Na estrada, o mais indignado era ele,
que vinha “metendo o pau” nas companhias especializadas em envasamento de gás,
por fabricarem bujões com esse defeito e arrematava: “se fosse com um só, vá
lá, mas em todos? Não dá mais para confiar”. (?)
2º Caso
E mais uma vez, lá foi o senhor H pescar e com os mesmos
companheiros da vez anterior, ou se preferirem, do gás. Desta feita, a turma já
sabedora de sua facilidade em contrair a sorumbática, se preveniu: fecharam a
chave todos os bujões e não deixaram ir com seu carro. O destino dessa viagem
era mais uma vez um sertão qualquer e já com algumas mordomias, pois nessa
viagem, estavam levando um cozinheiro. Acampamento montado, muito peixe e uma
boa bóia, era a vida para ninguém botar defeito. No terceiro dia, o senhor H
começou a notar que o cozinheiro, após os afazeres do dia, ao se recolher à sua
barraca, de posse de sua viola, ficava tirando alguns acordes, a bem da verdade
sempre os mesmos – noite adentro. Na manhã do quarto dia, os olhos do senhor H
brilhavam de alegria. No almoço, chegou-se para perto do cozinheiro e disse que
tinha gostado da viola e que gostaria de adquiri-la. Começaram a negociação e
após longo papo, o cozinheiro disse que aquela viola ele tinha comprado em
Campo Grande por, na época, 150 cruzeiros. Foi o que o senhor H precisava e na
hora, tirando dinheiro do bolso, ofereceu 500 pela violinha.
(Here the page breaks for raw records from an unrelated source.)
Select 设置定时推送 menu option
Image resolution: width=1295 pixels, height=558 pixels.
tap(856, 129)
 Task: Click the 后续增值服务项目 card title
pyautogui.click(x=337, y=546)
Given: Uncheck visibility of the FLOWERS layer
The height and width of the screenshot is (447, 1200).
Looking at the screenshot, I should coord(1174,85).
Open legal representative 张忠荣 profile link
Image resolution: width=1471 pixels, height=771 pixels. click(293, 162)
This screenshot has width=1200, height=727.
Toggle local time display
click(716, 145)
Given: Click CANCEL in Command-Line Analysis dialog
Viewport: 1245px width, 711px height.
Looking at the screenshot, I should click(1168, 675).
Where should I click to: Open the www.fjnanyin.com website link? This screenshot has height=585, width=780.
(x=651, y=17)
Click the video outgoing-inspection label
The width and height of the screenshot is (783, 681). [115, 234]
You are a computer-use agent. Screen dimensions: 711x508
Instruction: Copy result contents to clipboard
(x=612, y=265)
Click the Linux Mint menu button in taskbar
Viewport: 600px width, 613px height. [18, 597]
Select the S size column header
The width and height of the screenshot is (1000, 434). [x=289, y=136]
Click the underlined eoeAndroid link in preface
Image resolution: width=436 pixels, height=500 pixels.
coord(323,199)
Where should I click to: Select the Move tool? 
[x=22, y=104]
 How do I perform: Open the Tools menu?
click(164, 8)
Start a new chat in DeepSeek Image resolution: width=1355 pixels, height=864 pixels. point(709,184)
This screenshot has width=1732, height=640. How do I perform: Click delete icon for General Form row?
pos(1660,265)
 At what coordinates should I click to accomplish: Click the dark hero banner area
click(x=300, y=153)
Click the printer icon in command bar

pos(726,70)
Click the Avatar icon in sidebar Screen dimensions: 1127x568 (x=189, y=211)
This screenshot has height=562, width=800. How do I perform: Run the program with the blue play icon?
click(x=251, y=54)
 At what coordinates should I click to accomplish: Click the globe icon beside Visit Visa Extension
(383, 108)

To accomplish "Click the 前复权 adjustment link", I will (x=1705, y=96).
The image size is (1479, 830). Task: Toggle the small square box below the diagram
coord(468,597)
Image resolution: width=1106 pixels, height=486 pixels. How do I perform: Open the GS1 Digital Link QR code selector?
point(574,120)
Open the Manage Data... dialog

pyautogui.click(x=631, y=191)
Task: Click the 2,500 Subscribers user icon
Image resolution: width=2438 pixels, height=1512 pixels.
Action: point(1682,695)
Ante o dinheiro o
cozinheiro não pensou duas vezes e entregou a viola ao senhor H, que triunfante
a levou até uma árvore próxima e a encostou com carinho no tronco. Afastou-se e
foi até sua barraca. Passados alguns minutos voltou com sua calibre 12 nas mãos
e diante dos olhares estupefatos dos companheiros, meteu os dois canos, com
cartuchos chumbo 3 T, fazendo a viola em pedaços.
Mais uma vez a sua cara era de incrível paz e satisfação interior.
Dois dias mais, e novamente ele começou a ser atacado pela febre. Agora, em
conversa com outros companheiros , começou a perguntar de onde vinha aquela
música, que todas as noites ele ouvia de sua barraca. Informado que vinha da
barraca do cozinheiro, mais uma vez ele foi visita-lo. O ex-dono da viola tinha
ficado bastante impressionado com o modo como o senhor H tinha “tocado” a
viola, e quando na conversa ele mandou que se abrisse o preço no radinho de
pilha, o cozinheiro, como um louco, saiu correndo e abraçado ao seu Spica
(alguém se lembra?), e enquanto corria gritava: “no meu radinho ninguém vai dar
tiro não”. No dia seguinte todos estavam na estrada novamente, pois o
acampamento teve que ser desfeito, por falta de cozinheiro, que furtivamente durante
a noite, carregou todos os “trens” da cozinha e se embrenhou no mato, sem antes
prometer que nunca mais cozinharia para pescadores. Estes dois casos são
verídicos, cujos personagens aí estão para confirmarem as duas histórias. Ainda
mais: posso dizer, com certeza, que quando esta edição estiver circulando, o
telefone irá tocar e do outro lado da linha, uma voz com sotaque bem arrastado
irá dizer: “Toninho, ocê é bem fio da puta para ficar contando meus causos”. Vamos
dar boas risadas com esse telefonema.
NOTA DA REDAÇÃO: Nos bons tempos, era comum os pescadores se
reunirem na Pesca Pinheiros, (com o Edison pai) para um bom bate papo e saber
das novidades de pesca e equipamentos. Foi lá que eu conheci os dois
personagens desta história, que infelizmente, há muito estão pescando em outras
águas. O nome “febre sorumbática” era usado pelo narrador das aventuras. O
senhor H era figura constante na loja e boas risadas demos com suas histórias.